Friday, May 25, 2012

Too many children left behind

I heard Diane Ravitch on Charlie Rose last night.  What a breath of fresh air!  Listening to Romney lay out his "education plan," he obviously should have consulted with Ravitch first, then he might have had something.  As it is, he lays out the same recipe for disaster which Ravitch criticizes in her new book, The Death and Life of the Great American School System, calling for an end to vouchers and testing.  She said on Rose that there is no evidence to suggest the "free market" model for education has worked.  She was quite critical of charter schools, which Davis Guggenheim extolled in Waiting for Superman.  Maybe Romney sees himself as "Superman."  More likely just another cynical ploy, among many, to use education as a hot political button.

Ravitch appears to be above the political rhetoric.  She had previously served as assistant secretary of education in Pere Bush's administration, and supported the idea of vouchers and testing at the time, but looking at the empirical data changed her mind.  The idea of vouchers apparently goes back to Milton Freedman, the great guru of supply-side economics, who promoted the idea of making the public education system into a "free market" in a widely circulated paper back in the 50s.  It wasn't adopted then, but became the basis for the conservative education agenda in the 90s. The idea has been adopted by many school districts over the years.  She focused on Milwaukee in her discussion with Rose.

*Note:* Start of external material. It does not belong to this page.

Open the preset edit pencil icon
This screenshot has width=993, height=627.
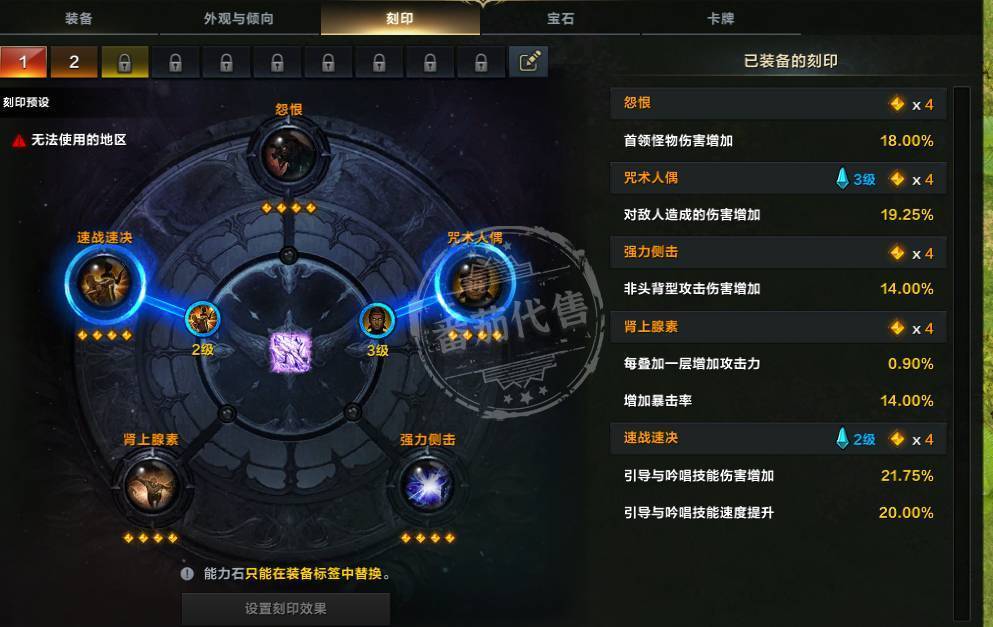tap(529, 62)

She is also very critical of the Obama administration insistence on tweaking the No Child Left Behind program, which she feels has been a complete failure.  Testing has become the bane of public education, with so many schools now teaching to the Test for their own survival, as the results have become the prime criteria for which schools stay and which schools go.  Over 100 New York city schools have been closed down over the last few years because of poor test results.  She says tests should only be used as a diagnostic tool, not an administration tool like this.  She pointed to Finland, Singapore and Japan, which have the best education systems in the world, and these countries don't use testing like this, nor dilute their public education system with vouchers.  What they have is a national commitment to public education.


  1. Yes, your last sentence says it all -- they have a national commitment to education. For some reason, our nation has decided to abandon public education, just as it has abandoned most other public investments for the future. I heard a brief snippet of Romney's ideas, which sounds like efficiency of scale: more students in the classroom, more "education" for the buck.

  2. ... more vouchers, and more school closures. He isn't proposing anything that isn't already in place. As you say, the federal government investment is quite small, less than 10% of public school funding. At best, they provide stop gap solutions. I doubt states would be willing to cede authority to the federal government on education anymore than they have health care, so kids are pretty much at the mercy of their states and local school districts, which vary considerably given the tax base of these communities.

    Ravitch sounds like someone who has given the dilemna much thought. She appears to have written a book in the same vein as Jane Jacobs did 50 years ago on failed city planning.

  3. I see the GOP is now trying to blame Obama for the student loan woes in New Hampshire,

    I guess with the economy continuing to grow, Mr. "Fix-it" thinks he can fix education. What a joke!

  4. As if Romney is going to underwrite education and make it accessible to all -- as I believe it should be.

    I was reading a review of another book and the reviewer pointed out that the U.S. has had greater productivity and income over the years because of the greater education of its workforce. That's just not what the future holds now, I'm afraid.

    Eugene Robinson had a good article on Romney, who doesn't let the truth get in the way of another dig against Obama:

  5. It is going to be a very ugly campaign. Romney has very little to stand on. His only hope is to undermine Obama's accomplishments (foreign policy), take credit for others (the auto bailout) and blame him for whatever failures he can think of (education). It is hard to say how this will work, but the lies just keep piling up. I wish the mainstream media would be less accommodating and call out Romney more on these blatant lies.